Meghan Markle Does Not Have To Bow To William And Kate's Children, But Her Son Archie Does

Date July 25, 2019 12:42

The rules and traditions in the British monarchy have been existing for several decades. So even though the modern royals look quite different today, they still have to uphold certain conducts regarding how they relate to each other.

Archie's lack of title

The children of the Duke and Duchess of Cambridge have been introduced to the world along with their official royal titles. We have Prince George, Princess Charlotte, and Prince Louis.

So when Prince William's brother, Harry, introduced his own son, there was a major difference. The Duke and Duchess of Sussex chose not to give their first son an official royal title. Hence, they revealed his name to the public as Archie Harrison Mountbatten-Windsor.

How does this make Archie different from his cousins?

Bowing expectations

Meghan has been slammed on social media for not using the HRH title when referring to the Cambridge children. Some people feel that she should show them more respect because George, Charlotte, and Louis are on a higher level of the hierarchy.

As it turned out, it's not essential for the Duchess of Sussex to use the children's title when referring to them nor does she have to bow to them. And it's all because of their titles.
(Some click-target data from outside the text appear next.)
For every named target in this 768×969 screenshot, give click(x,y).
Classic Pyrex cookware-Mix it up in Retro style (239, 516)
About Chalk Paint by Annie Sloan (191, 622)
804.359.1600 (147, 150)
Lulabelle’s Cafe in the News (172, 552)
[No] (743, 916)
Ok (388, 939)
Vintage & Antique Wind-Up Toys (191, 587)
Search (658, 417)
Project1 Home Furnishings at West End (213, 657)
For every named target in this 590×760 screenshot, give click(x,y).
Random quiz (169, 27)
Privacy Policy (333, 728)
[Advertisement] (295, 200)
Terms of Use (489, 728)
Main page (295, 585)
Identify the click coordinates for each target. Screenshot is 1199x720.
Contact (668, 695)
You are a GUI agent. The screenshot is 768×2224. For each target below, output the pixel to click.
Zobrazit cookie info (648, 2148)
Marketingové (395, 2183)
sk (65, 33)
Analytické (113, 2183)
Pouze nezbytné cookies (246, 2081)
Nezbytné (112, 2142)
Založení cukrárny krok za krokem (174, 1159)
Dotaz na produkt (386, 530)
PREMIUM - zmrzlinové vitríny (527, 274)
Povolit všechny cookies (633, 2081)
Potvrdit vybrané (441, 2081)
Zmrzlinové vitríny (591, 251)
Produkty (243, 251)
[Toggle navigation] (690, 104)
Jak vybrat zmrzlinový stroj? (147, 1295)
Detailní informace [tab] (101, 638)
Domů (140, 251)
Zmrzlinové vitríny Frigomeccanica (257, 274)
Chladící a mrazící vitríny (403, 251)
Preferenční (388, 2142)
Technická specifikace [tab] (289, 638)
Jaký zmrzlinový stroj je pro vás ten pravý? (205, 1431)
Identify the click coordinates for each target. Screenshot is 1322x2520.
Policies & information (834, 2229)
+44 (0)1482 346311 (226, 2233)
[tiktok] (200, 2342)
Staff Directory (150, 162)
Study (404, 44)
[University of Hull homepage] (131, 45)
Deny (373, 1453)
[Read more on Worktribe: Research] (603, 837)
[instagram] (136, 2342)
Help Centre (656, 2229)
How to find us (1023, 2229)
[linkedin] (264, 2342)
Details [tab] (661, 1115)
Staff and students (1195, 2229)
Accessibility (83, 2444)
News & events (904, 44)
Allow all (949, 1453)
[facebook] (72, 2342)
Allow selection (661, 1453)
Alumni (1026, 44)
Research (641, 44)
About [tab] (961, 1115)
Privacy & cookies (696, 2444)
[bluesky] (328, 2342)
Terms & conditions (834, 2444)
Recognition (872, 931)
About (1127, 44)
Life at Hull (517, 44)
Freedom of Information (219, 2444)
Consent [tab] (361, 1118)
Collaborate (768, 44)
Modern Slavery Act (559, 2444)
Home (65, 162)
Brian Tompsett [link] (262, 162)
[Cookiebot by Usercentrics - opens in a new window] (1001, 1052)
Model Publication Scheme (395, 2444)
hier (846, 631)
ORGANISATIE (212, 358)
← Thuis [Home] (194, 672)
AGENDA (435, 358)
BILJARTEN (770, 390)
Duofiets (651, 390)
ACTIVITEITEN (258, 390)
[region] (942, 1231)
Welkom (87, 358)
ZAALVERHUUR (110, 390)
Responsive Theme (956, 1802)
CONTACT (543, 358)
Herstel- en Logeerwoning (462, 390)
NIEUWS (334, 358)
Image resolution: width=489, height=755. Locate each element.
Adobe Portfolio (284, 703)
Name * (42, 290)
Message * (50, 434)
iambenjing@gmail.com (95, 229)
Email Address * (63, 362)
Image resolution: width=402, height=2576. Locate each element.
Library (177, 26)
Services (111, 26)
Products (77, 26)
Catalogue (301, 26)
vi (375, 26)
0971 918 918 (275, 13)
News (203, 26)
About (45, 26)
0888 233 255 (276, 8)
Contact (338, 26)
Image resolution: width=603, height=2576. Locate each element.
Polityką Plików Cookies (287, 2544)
While speaking to Express, The Royal Butler explained that only those without the HRH title must bow. So since Meghan is officially known as HRH Meghan Duchess of Sussex, it's not necessary for her to bow to other royal family members.

However, the same is not true for Archie who wasn't given the title. Without it, Archie and any future children of the Duke of Sussex will be expected to bow or curtsy to George, Charlotte, and Louis.

But then, we must keep in mind that the members of the British royal family aren't always sticklers to the rules. Despite their official titles, it has been reported that they often refer to each other by their first names of “Auntie”, “Uncle” etc like any British family.

Speaking of titles...

As it turns out, titles don't necessarily have to be what you're born with when it comes to the royals. Prince Charles, for example, is known as the Prince of Wales. But when he becomes the King of England, Prince William might go from being the Duke of Cambridge to taking over his dad's former title as Prince of Wales.

As his wife, the Duchess of Cambridge may then become the Princess of Wales, a title which was once held by Princess Diana.

In summary, these titles aren't exactly set in stone and it's largely up to each royal family member whether or not to adopt some of the perks that theirs come with.